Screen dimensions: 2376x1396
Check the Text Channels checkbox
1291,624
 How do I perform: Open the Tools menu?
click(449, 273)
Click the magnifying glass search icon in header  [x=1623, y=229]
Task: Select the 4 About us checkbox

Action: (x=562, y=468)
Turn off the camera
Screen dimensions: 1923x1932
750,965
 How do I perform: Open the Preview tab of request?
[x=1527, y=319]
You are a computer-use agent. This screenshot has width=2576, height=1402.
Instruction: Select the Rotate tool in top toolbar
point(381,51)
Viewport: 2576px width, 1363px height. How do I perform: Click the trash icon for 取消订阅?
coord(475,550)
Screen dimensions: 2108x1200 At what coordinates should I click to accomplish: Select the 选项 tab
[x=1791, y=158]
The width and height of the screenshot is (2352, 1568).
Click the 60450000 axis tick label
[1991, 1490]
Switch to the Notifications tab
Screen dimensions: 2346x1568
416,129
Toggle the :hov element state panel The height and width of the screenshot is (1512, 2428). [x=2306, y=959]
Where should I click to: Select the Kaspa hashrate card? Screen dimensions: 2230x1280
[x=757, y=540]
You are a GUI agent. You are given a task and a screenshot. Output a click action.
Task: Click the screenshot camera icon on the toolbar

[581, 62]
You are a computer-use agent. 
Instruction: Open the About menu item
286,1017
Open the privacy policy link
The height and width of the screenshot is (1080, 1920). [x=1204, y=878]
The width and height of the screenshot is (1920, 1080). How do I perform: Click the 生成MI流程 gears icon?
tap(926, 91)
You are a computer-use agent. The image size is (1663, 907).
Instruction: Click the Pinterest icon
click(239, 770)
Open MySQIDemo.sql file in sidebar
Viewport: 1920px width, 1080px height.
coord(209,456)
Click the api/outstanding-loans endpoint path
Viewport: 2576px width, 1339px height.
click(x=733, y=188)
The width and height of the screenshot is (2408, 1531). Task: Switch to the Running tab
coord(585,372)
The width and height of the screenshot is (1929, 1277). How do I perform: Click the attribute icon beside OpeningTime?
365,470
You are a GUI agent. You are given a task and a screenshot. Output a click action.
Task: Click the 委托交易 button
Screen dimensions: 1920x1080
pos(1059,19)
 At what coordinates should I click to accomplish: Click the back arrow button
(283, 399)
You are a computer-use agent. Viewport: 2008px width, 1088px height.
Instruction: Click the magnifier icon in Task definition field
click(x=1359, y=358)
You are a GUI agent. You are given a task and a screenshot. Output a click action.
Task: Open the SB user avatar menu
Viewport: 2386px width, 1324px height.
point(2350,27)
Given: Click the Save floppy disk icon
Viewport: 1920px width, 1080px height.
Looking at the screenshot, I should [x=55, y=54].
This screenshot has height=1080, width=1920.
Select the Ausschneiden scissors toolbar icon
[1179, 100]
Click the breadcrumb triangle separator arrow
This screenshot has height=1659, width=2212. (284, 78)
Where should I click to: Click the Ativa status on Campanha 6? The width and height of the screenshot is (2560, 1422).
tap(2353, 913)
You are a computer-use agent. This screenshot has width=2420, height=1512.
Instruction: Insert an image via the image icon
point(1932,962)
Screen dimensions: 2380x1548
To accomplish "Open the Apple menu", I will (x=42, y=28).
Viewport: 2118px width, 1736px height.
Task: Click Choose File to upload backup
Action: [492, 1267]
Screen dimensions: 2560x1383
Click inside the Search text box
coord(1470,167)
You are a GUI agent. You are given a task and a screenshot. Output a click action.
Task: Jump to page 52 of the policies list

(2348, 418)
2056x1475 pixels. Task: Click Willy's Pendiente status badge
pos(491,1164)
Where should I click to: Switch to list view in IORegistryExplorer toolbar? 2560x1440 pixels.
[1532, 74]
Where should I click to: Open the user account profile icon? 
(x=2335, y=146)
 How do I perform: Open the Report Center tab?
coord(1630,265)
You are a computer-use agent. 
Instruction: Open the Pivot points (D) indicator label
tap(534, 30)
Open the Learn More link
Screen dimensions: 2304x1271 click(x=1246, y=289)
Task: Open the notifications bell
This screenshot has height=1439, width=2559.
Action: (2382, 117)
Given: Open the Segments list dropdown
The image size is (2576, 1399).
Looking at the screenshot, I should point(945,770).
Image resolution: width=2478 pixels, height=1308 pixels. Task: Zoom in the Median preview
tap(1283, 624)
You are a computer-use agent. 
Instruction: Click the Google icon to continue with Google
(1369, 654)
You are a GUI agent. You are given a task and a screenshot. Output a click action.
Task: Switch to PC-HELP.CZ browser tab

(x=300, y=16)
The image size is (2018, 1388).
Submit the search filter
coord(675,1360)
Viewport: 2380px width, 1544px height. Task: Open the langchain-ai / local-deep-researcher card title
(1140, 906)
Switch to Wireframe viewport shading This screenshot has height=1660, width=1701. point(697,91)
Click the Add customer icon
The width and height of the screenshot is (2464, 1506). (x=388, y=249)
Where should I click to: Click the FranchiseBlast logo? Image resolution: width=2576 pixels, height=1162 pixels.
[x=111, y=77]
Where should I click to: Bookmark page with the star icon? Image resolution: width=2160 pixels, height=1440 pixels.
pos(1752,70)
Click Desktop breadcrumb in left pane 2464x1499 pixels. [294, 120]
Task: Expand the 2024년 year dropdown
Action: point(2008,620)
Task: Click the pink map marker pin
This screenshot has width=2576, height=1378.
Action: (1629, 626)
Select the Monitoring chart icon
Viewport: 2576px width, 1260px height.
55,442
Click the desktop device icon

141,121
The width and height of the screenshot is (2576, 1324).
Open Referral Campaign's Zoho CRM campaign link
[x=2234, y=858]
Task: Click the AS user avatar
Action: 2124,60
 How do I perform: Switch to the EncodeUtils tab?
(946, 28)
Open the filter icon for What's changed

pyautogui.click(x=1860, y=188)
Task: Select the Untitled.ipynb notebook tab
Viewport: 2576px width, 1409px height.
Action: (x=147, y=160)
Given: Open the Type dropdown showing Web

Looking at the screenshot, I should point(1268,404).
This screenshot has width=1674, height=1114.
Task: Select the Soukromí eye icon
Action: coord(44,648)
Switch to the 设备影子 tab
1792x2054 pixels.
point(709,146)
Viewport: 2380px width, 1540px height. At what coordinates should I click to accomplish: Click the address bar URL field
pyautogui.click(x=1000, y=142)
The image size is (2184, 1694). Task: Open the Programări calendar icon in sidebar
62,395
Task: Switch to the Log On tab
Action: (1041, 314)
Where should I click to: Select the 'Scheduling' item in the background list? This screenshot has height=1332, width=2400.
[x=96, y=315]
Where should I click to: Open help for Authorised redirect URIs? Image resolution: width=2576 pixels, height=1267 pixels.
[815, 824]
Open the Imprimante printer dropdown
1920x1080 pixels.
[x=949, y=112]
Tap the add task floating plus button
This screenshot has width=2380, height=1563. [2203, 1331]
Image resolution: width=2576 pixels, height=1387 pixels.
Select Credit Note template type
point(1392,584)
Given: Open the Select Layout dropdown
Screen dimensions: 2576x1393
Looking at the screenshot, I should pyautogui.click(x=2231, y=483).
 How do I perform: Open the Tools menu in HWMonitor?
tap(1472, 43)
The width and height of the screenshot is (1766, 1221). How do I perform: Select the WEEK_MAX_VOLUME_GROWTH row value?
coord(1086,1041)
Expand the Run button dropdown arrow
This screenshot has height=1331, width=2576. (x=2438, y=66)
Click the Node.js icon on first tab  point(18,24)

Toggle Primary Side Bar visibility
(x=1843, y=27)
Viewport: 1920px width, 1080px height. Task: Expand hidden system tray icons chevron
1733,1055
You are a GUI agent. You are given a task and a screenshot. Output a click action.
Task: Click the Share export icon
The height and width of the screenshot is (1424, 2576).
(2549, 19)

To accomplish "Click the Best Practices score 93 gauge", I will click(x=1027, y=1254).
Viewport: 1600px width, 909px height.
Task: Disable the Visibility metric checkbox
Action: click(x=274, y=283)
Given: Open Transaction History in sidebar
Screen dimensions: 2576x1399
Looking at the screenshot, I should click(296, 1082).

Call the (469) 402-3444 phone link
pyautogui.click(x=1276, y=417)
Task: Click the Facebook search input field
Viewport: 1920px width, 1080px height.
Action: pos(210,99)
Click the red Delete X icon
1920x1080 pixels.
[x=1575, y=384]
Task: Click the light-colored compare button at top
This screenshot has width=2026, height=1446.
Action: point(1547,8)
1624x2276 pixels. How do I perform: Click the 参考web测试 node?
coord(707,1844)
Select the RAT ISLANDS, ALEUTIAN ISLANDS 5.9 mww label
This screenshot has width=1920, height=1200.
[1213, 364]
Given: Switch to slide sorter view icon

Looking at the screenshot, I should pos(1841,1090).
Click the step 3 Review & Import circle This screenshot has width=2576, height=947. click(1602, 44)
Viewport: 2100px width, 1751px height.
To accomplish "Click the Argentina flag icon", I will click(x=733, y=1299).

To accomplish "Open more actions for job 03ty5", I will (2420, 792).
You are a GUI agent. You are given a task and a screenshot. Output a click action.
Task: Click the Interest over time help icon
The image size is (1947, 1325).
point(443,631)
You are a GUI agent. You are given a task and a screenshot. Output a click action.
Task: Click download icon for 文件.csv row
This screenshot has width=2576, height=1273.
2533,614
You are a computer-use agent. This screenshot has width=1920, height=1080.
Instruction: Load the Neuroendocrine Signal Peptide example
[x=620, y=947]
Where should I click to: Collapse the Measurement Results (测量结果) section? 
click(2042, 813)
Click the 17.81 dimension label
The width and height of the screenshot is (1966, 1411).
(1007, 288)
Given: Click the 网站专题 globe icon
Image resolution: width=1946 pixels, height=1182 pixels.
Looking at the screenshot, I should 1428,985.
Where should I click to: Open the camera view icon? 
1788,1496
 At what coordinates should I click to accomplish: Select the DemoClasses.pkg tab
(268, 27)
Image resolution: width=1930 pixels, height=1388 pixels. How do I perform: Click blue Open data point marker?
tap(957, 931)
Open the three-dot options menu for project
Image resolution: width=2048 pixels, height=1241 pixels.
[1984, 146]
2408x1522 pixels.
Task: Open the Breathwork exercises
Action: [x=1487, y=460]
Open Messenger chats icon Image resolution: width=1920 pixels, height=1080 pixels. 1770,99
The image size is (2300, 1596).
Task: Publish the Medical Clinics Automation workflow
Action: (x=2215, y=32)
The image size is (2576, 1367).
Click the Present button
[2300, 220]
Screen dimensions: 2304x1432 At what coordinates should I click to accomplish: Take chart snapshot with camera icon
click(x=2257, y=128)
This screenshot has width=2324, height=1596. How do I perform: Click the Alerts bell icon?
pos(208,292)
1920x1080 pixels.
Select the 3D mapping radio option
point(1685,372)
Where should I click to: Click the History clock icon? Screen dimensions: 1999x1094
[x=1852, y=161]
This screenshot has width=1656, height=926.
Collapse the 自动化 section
* * *
Problem requirements - Lines of the listing above that contain the word "computer" must all be copied.

Response to the task -
You are a computer-use agent. This screenshot has width=2576, height=1402.
You are a computer-use agent. 
You are a computer-use agent. The image size is (1663, 907).
You are a computer-use agent. Viewport: 2008px width, 1088px height.
You are a computer-use agent. This screenshot has width=2420, height=1512.
You are a computer-use agent. 
You are a computer-use agent. 
You are a computer-use agent. This screenshot has width=1920, height=1080.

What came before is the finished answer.